YOUR INSTRUCTIONS
Exact copies of all the entries are required, and no pictures should appear in them.

DATA EXCERPTS
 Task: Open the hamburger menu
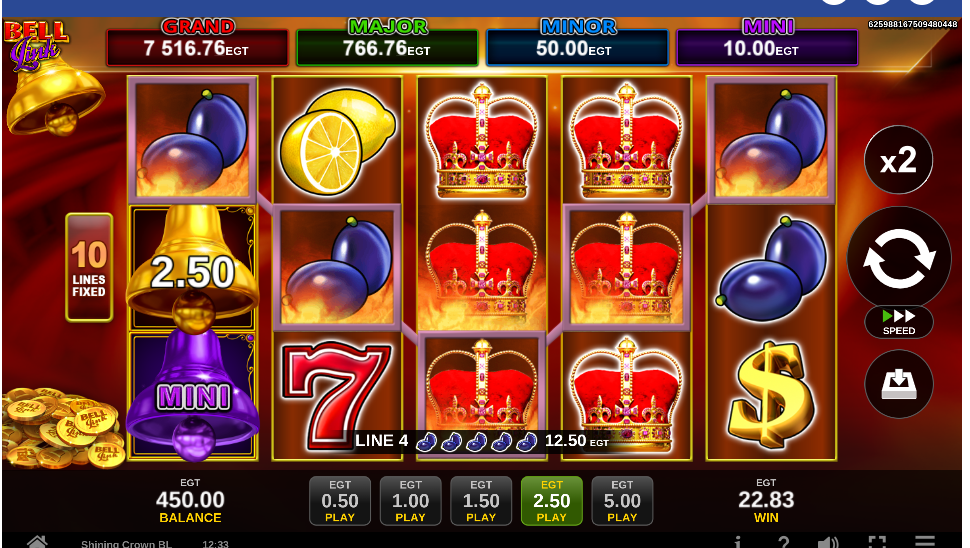925,542
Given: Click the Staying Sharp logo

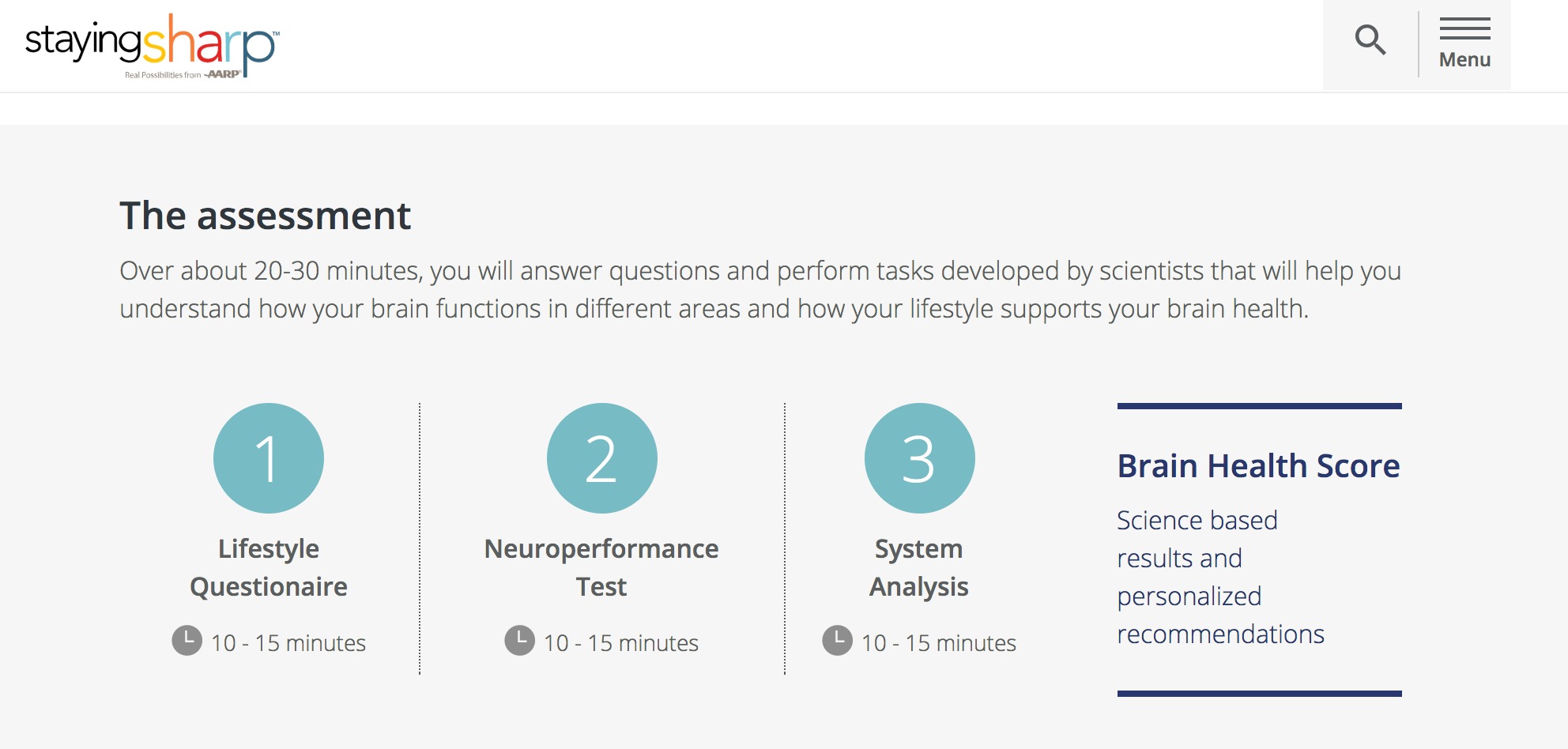Looking at the screenshot, I should point(152,45).
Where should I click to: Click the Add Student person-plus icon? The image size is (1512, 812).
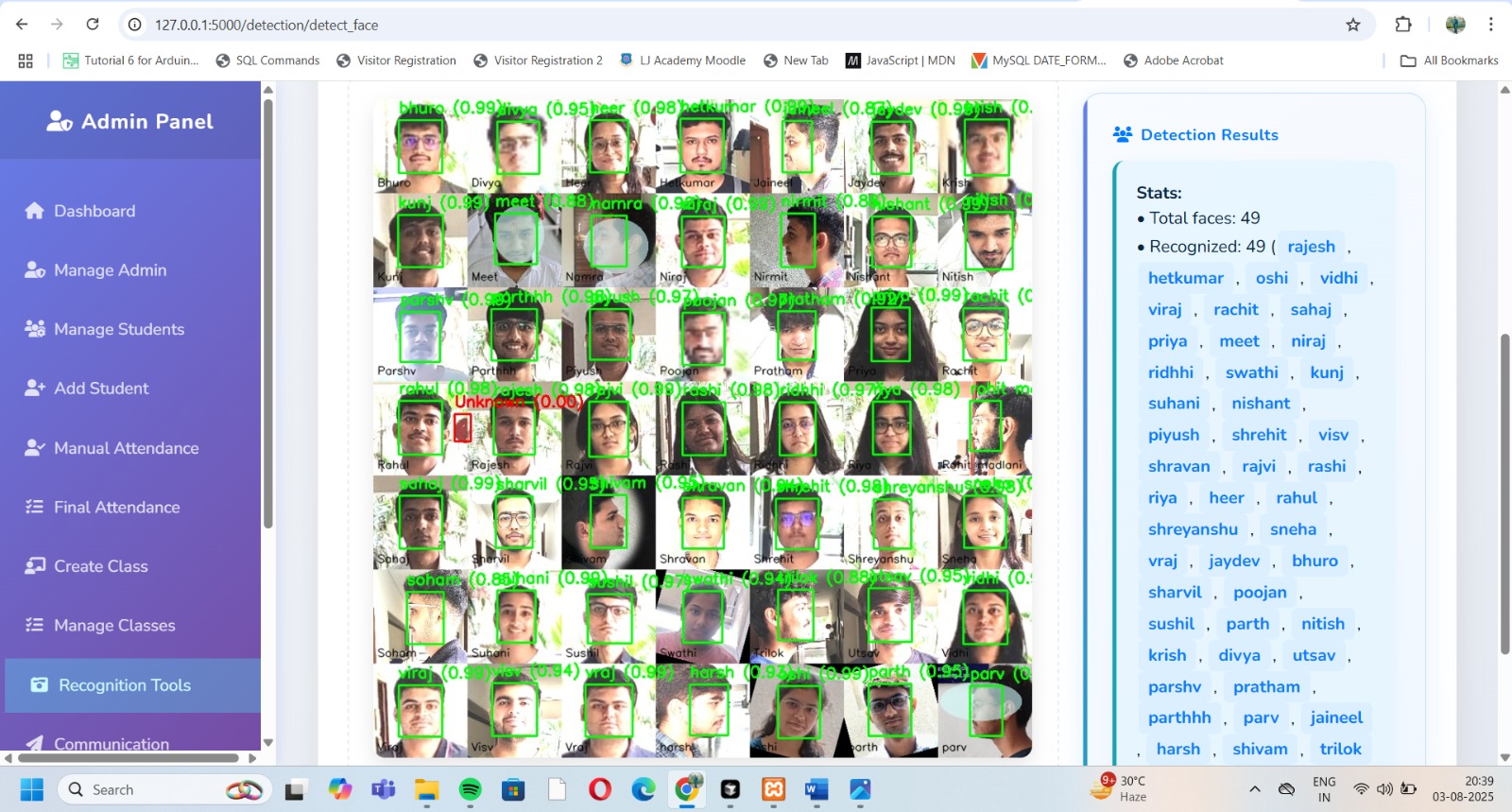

TASK SOLUTION
 Task: Open the hamburger menu
925,542
Given: Click the Staying Sharp logo

Looking at the screenshot, I should point(152,45).
Where should I click to: Click the Add Student person-plus icon? The image size is (1512, 812).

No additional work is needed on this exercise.